If Romney has, in fact, declared a “cease-fire” over Obamacare, that would certainly be welcome news to the Obama campaign, where officials have expressed a desire to move on from the troubled and unpopular health care law.  “After SCOTUS ruling, poll says Americans want to move on,” tweeted top campaign aide David Axelrod Monday.  “But GOP Congress?  They want to have themselves a Tea Party.”  Axelrod was referring to a new Kaiser Family Foundation survey in which, according to a Los Angeles Times report, “a majority of Americans now want to put the fight over the Affordable Care Act behind them.”

So is the Romney campaign, in fact, declaring a “cease-fire” on Obamacare?  No, no, no, says Romney spokesman Ryan Williams.  “From our perspective, Obamacare has been and will continue to be a central issue in the campaign,” says Williams.  “It presents voters with a bright line that divides the two candidates.  Gov. Romney is going to repeal Obamacare and President Obama is going to keep it. There is a clear choice in November.”

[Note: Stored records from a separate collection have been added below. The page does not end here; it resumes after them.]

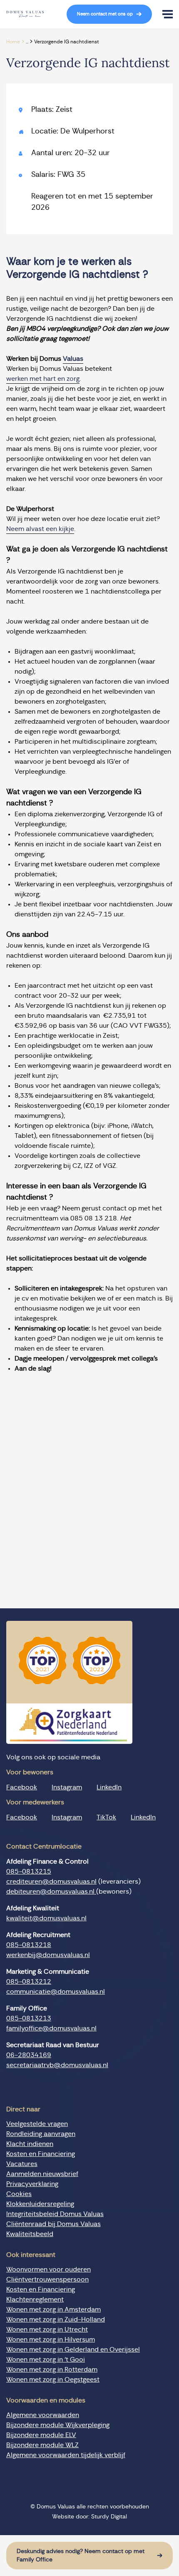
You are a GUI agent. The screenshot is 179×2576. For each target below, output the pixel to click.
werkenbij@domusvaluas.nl (48, 1955)
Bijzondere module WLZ (42, 2445)
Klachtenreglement (35, 2299)
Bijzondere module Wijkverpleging (57, 2425)
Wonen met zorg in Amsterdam (53, 2309)
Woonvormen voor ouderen (48, 2269)
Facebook (21, 1787)
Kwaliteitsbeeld (29, 2234)
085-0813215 (28, 1871)
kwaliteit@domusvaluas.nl (46, 1918)
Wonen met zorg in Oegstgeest (52, 2379)
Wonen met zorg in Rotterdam (51, 2369)
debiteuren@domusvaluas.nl (51, 1891)
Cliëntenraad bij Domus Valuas (53, 2224)
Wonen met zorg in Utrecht (47, 2329)
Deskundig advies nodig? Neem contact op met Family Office (80, 2555)
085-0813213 (28, 2018)
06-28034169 (28, 2055)
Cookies (19, 2194)
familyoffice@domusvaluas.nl (51, 2028)
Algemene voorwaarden (42, 2415)
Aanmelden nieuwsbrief (42, 2174)
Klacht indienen (29, 2144)
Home (13, 41)
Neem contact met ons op (105, 14)
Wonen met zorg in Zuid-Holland (55, 2319)
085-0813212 (28, 1981)
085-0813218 (28, 1945)
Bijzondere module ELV (41, 2435)
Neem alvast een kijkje (40, 529)
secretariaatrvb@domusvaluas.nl (57, 2065)
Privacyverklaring (32, 2184)
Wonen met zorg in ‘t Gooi (45, 2359)
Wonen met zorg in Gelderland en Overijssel (73, 2349)
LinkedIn (109, 1787)
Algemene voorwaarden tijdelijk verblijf (65, 2455)
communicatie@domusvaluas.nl (55, 1991)
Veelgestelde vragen (37, 2124)
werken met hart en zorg (43, 378)
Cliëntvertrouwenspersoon (47, 2279)
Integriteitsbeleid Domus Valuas (55, 2214)
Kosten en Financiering (40, 2154)
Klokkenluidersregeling (40, 2204)
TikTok (106, 1817)
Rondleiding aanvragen (40, 2134)
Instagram (67, 1787)
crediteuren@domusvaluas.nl (51, 1881)
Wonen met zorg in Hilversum (50, 2339)
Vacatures (21, 2164)
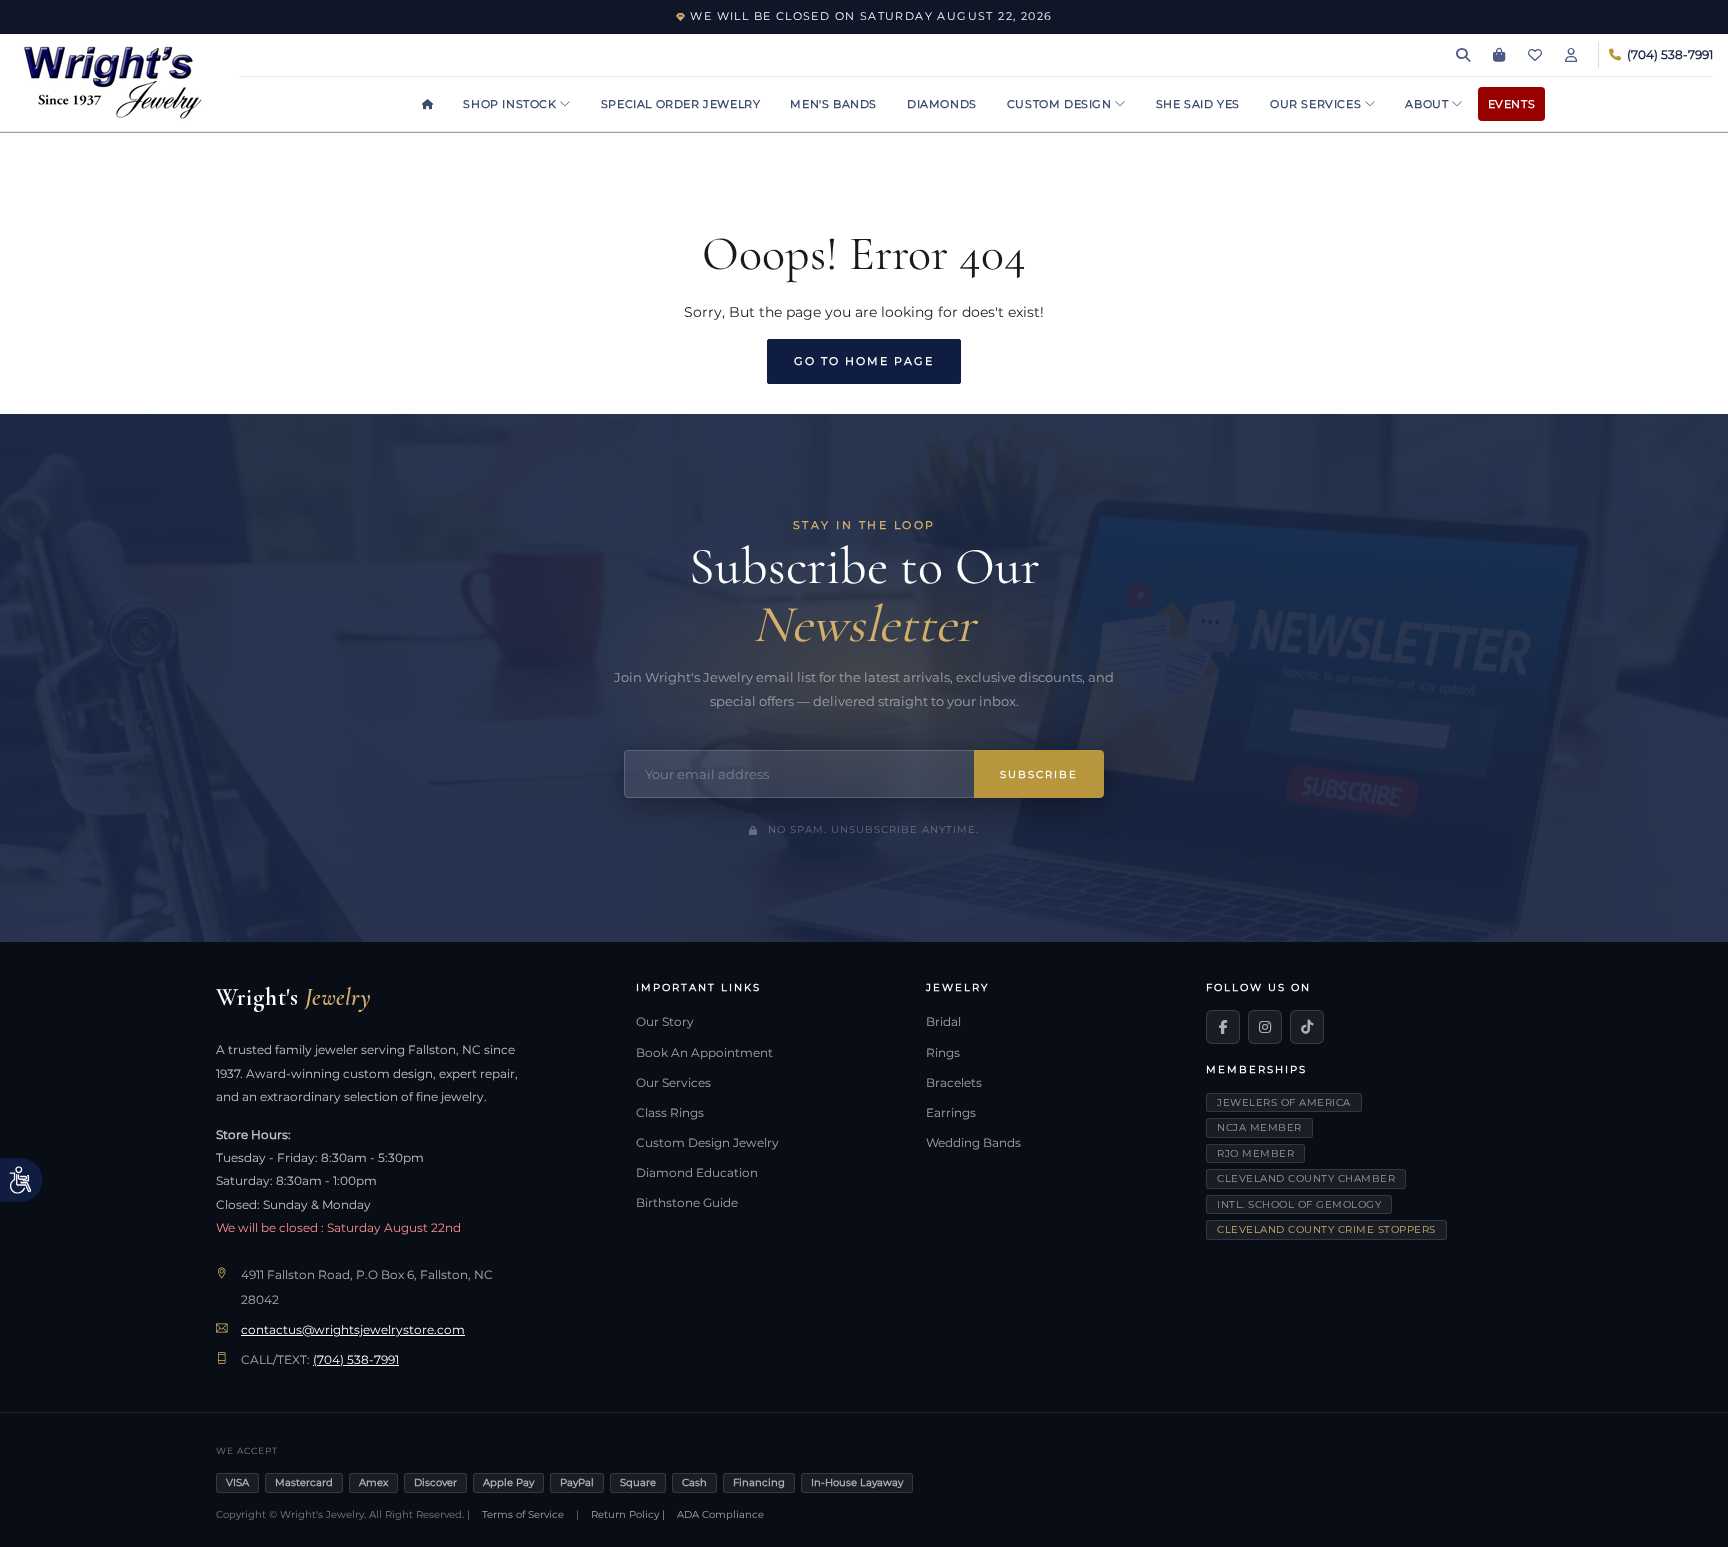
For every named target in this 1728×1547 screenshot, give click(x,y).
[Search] (1463, 55)
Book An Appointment (704, 1053)
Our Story (665, 1022)
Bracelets (954, 1083)
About (1428, 104)
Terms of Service (523, 1514)
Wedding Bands (973, 1143)
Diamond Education (697, 1173)
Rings (943, 1053)
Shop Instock (511, 104)
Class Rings (670, 1113)
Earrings (951, 1113)
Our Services (1317, 104)
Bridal (943, 1022)
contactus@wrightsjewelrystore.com (353, 1330)
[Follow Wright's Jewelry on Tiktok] (1307, 1027)
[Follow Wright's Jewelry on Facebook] (1223, 1027)
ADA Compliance (720, 1514)
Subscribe (1039, 774)
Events (1512, 104)
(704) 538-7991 (356, 1360)
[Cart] (1499, 55)
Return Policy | (628, 1514)
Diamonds (942, 104)
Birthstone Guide (687, 1203)
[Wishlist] (1535, 55)
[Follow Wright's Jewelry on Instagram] (1265, 1027)
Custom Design (1061, 104)
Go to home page (864, 361)
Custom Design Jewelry (707, 1143)
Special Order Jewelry (681, 104)
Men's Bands (833, 104)
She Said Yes (1198, 104)
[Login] (1571, 55)
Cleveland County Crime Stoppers (1326, 1229)
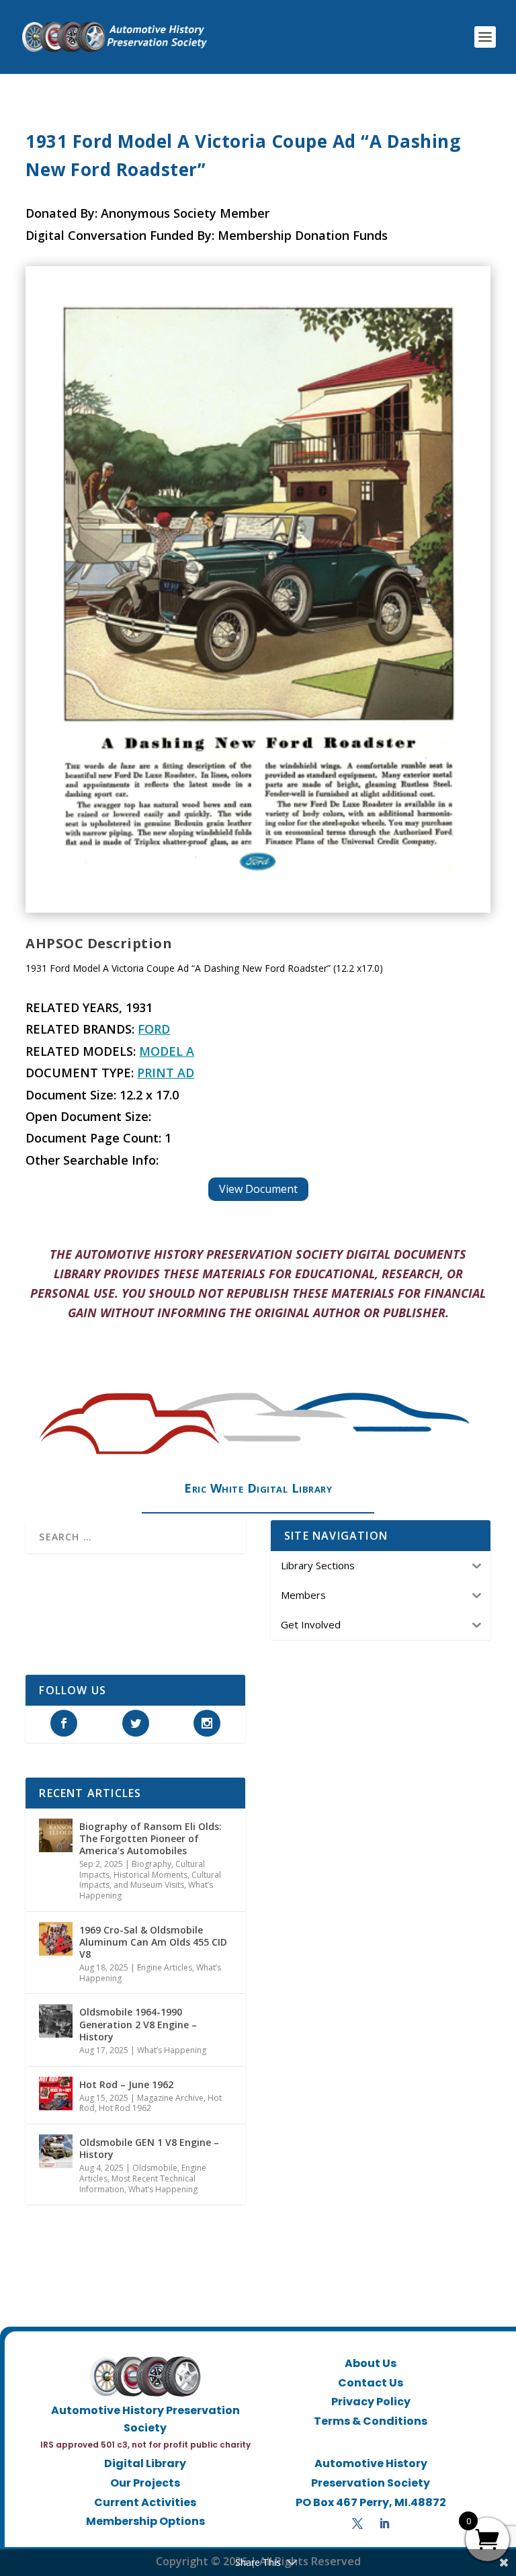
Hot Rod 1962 (125, 2108)
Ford (154, 1029)
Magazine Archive (170, 2098)
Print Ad (165, 1073)
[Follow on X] (357, 2523)
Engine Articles (164, 1967)
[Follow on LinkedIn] (384, 2523)
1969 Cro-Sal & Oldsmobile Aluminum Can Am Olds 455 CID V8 (153, 1941)
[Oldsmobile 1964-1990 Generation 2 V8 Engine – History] (56, 2021)
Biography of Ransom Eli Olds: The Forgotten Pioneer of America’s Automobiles (150, 1838)
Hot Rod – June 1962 (126, 2084)
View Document (258, 1188)
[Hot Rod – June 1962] (56, 2093)
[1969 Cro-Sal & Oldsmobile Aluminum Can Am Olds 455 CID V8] (56, 1939)
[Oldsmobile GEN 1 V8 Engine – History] (56, 2151)
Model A (166, 1051)
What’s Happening (171, 2050)
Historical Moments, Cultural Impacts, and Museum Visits (150, 1880)
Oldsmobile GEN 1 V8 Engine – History (149, 2148)
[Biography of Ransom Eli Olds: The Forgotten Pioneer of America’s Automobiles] (56, 1835)
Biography (151, 1864)
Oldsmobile (154, 2167)
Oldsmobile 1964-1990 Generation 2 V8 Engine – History (138, 2023)
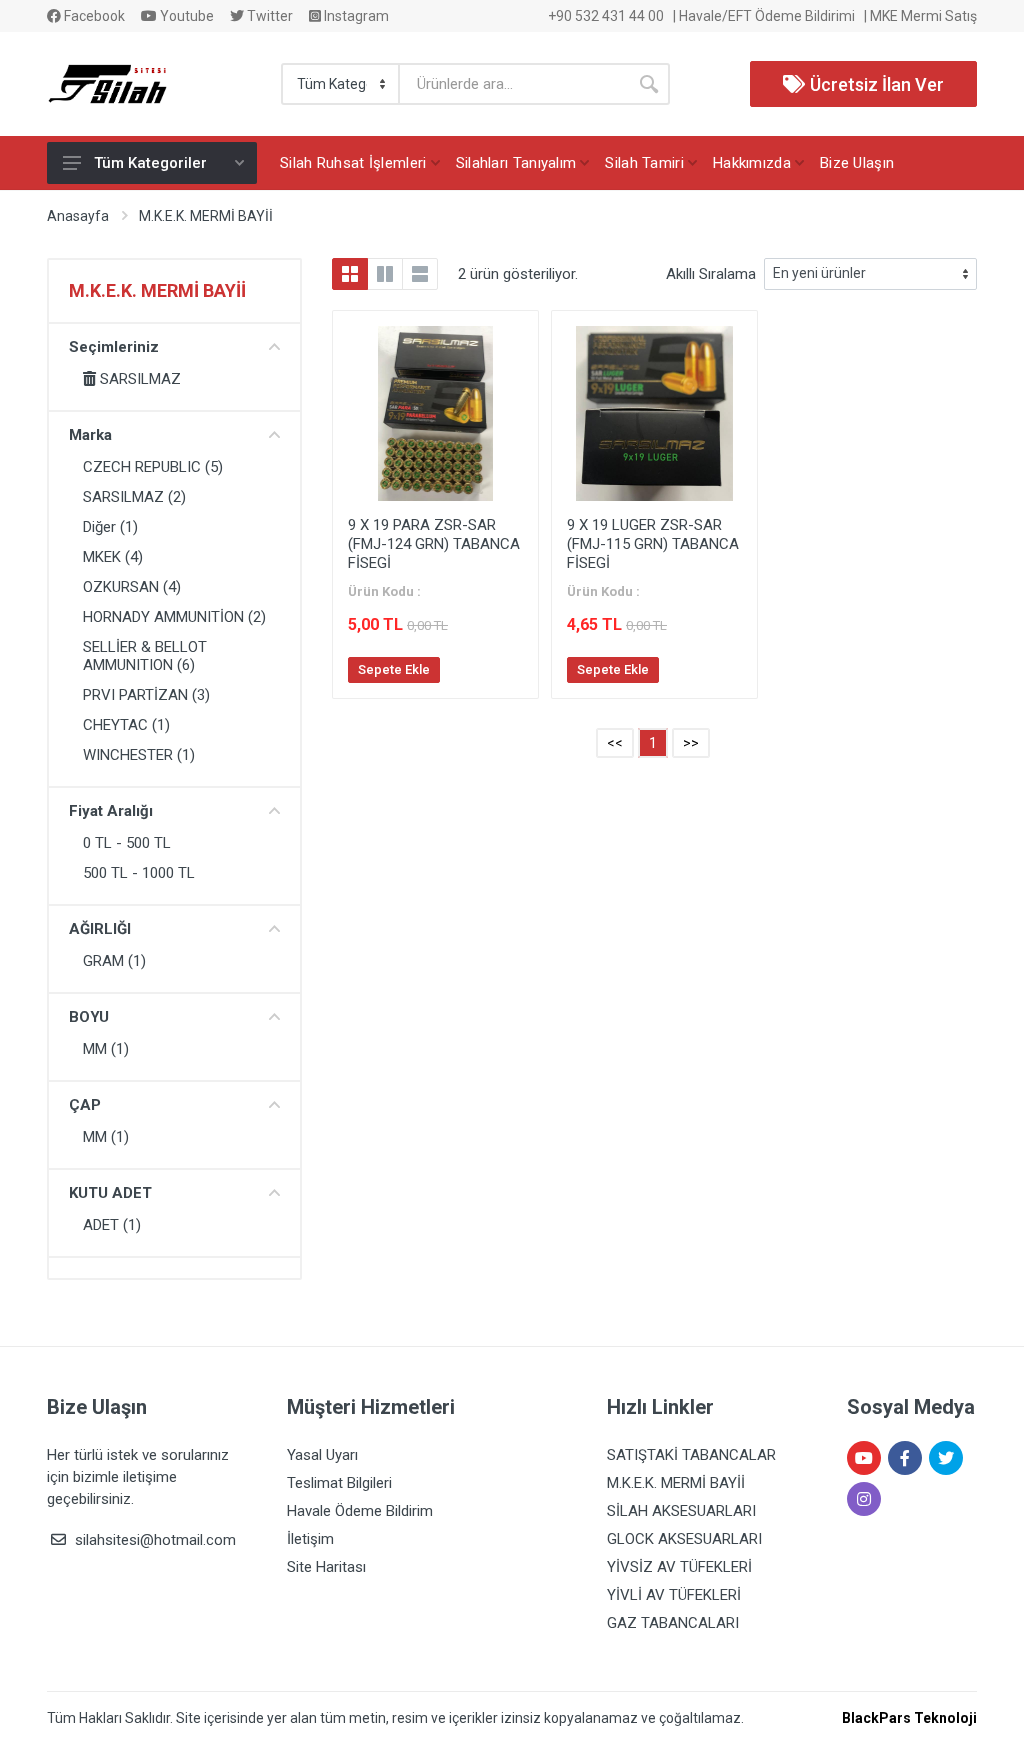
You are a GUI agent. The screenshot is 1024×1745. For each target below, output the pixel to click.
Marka (90, 435)
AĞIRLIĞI (100, 929)
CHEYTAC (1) (126, 725)
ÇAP (85, 1105)
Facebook (93, 16)
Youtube (185, 16)
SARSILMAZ (138, 379)
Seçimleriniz (114, 347)
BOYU (89, 1017)
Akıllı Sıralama (711, 274)
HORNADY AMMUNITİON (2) (174, 617)
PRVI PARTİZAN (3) (146, 695)
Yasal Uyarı (322, 1455)
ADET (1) (112, 1225)
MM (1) (106, 1049)
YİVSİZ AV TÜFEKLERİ (679, 1567)
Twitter (268, 16)
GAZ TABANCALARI (673, 1623)
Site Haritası (326, 1567)
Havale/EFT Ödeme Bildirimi (767, 16)
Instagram (355, 16)
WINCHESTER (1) (139, 755)
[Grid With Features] (385, 274)
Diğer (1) (110, 527)
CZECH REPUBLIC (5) (153, 467)
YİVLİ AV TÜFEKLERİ (674, 1595)
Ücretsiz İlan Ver (875, 84)
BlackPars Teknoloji (909, 1718)
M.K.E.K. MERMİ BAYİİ (206, 216)
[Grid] (350, 274)
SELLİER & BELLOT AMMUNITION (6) (145, 656)
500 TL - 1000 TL (139, 873)
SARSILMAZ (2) (134, 497)
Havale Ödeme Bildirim (360, 1511)
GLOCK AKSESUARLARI (684, 1539)
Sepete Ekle (394, 669)
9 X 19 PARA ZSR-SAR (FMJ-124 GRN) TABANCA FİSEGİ (434, 544)
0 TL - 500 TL (127, 843)
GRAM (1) (114, 961)
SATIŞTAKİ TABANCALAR (691, 1455)
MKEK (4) (113, 557)
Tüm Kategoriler (150, 163)
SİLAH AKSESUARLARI (681, 1511)
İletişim (310, 1539)
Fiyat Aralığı (111, 811)
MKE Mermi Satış (923, 16)
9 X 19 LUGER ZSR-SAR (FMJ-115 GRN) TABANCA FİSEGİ (653, 544)
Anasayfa (78, 216)
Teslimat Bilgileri (339, 1483)
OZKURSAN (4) (132, 587)
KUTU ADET (110, 1193)
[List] (420, 274)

“It is something that [Romney] has been discussing on the campaign trail for the past year and that he will continue to discuss,” Williams adds.  “It is bad law, it is bad policy, and it’s something that Gov. Romney is going to address on his first day in office.  His commitment to repealing Obamacare is as strong as it was on the day Congress jammed it down the throat of the American public.”

Williams says Romney agrees with the conservative dissent — signed jointly by Justices Antonin Scalia, Anthony Kennedy, Clarence Thomas, and Samuel Alito — which declares Obamacare an unconstitutional federal mandate.  Williams notes that Romney made a public statement, shortly after the Supreme Court decision was announced, pledging his continued determination to repeal the health care law.  In addition, Romney’s “Day One” commercials, which prominently feature the promise to repeal Obamacare, are still playing in several states.  The campaign also released a web ad after the Supreme Court decision, promising to keep up the Obamacare fight.  It also made regular announcements on the amount of money the campaign raised from supporters who oppose the Supreme Court ruling. And Romney’s campaign website, MittRomney.com, is filled with emphatic promises to repeal Obamacare.

All in all, it’s hard to characterize as a “cease-fire.”

Some of the “cease-fire” speculation focuses on Romney adviser Eric Fehrnstrom’s statement Monday that Romney “disagrees with the Court’s ruling that the mandate was a tax.”  Democrats and some of their allies in the press have jumped on those words, suggesting they indicate Romney agrees with President Obama on the question.  But the Romney campaign has said clearly that Romney sides with the Court’s conservative dissenters and believes Obamacare is unconstitutional.  How that puts him in agreement with the president is hard to fathom.  Nor does it suggest that Romney will back off his promise to get rid of Obamacare.

In any event, if Romney were even thinking about de-emphasizing the pledge to repeal Obamacare — and there is no evidence that he is — he got a quick reminder from the conservative world to stay the course.  “If Mitt Romney calls a ‘cease fire’ on Obamacare,” tweeted radio host Laura Ingraham Tuesday, “he might as well buy his tickets now for the Obama inauguration.”